The above procedures, whether invasive or minimally invasive, are all performed as additional interventions. It is possible that routine orthodontic extractions could also trigger the RAP phenomenon and thereby accelerate tooth movement. Hence, the timing of therapeutic extractions is important.

The literature regarding tooth movement into recent and healed extraction sites is controversial. While an animal study by Murphey13 reported greater movement on the healed side, other animal studies have reported faster tooth movement at recent extraction sites.14, 15 Hasler16in his study involving 22 patients reported faster canine distalization on the recent extraction side. One trial comparing retraction of canine into healed versus recent extraction sites reported significantly faster movement in the latter.17However, data in this trial were analyzed after only one month of retraction, and no information was provided regarding anchorage loss, canine angulation, or rotation.
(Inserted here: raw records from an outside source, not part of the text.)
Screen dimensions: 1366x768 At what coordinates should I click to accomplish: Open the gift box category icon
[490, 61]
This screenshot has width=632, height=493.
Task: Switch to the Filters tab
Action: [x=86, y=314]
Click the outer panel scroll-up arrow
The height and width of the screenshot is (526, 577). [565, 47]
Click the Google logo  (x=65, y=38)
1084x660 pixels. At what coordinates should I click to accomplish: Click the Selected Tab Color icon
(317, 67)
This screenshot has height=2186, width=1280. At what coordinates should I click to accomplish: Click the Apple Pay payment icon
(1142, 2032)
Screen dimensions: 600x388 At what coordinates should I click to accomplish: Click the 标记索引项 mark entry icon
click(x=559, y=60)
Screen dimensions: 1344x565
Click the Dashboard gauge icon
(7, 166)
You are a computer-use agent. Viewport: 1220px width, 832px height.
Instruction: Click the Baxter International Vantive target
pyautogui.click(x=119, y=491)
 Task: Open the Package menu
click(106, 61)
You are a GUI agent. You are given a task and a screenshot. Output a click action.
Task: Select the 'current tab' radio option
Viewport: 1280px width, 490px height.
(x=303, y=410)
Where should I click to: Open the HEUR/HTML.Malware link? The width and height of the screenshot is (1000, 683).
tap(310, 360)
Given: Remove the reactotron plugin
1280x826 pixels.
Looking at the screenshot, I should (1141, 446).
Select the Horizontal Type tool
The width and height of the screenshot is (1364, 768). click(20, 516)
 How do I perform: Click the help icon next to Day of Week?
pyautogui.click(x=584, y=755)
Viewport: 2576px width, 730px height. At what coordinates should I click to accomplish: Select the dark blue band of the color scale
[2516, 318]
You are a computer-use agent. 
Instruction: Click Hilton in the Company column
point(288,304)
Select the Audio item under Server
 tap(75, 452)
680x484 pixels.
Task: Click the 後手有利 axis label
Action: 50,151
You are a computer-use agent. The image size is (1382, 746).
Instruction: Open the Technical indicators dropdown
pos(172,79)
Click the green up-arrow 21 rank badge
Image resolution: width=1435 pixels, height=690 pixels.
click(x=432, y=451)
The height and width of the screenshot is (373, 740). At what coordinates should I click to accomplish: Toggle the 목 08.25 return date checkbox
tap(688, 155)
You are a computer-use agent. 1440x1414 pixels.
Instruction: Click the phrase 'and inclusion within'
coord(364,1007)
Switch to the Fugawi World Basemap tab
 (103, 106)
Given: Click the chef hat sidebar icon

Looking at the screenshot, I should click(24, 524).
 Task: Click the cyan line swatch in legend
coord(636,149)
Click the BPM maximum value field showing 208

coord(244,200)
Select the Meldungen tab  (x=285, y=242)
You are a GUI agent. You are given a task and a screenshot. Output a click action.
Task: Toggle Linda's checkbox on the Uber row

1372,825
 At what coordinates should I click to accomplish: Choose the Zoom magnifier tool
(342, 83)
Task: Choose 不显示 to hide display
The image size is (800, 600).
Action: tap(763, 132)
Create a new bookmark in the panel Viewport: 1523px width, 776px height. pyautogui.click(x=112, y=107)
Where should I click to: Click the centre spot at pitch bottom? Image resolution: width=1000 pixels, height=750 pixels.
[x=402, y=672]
The decision to extract the first premolar is often included in the treatment plan for the correction of bimaxillary protrusion to achieve the desired outcomes. Both en masse and two-step retraction are effective methods of space closure through which incisors and canines can be retracted to correct proclination and crowding. Sliding mechanics using the MBT prescription are widely used for en masse retraction. After leveling and aligning using sequential heat-activated nickel-titanium (HANT) wires, en masse anterior retraction is performed using 0.019x0.025 stainless steel working wires. This leads to a time delay of around 4-5 months by which time the extraction sites can heal. There was no delay in treatment timing in this study, as retraction began as soon as the 19x25 stainless steel wires were inserted and sliding was effectivelyinitiated, as in a typical case. If extraction is performed after the completion of leveling and alignment, immediately before the start of en masse retraction, it is possible that tooth movement may be accelerated.

Although studies have compared canine retraction into healed and recently extracted sites, no studies have investigated en masse anterior retraction under similar conditions. En masse anterior retraction may not necessarily produce the same response as individual canine retraction. Hence, this study was conducted as a randomized clinical trial comparing en masse anterior retraction into healed and recently extracted sites, with monitoring over a period of at least 4 months. According to the literature, RAP begins within a few days following any surgical intervention, peaks at 1-2 months, and subsides by 4-6 months. Hence, we chose a 4-month observation period.5, 12 Furthermore, variables such as the amount of mesial movement of molars, rotation, and angulation changes in the canine etc. have not yet been evaluated, highlighting the need for further investigation.

Specific Objectives and Hypotheses

Assessment of rate of space closure into recently extracted and healed extraction sites was the primary objective. Evaluation of anchorage loss, canine rotation, and canine tipping were included as secondary objectives. The null hypothesis generated was that “there may be no difference in terms of the above outcomes between healed and recently extracted sites during en masse anterior retraction using MBT mechanics”.

METHODS

Trial Design and Any Changes After Trial Commencement

This study was a single-center, split-mouth, randomized clinical trial with an allocation ratio of 1:1 between the right and left maxillary quadrants. The methodology remained unchanged after trial commencement.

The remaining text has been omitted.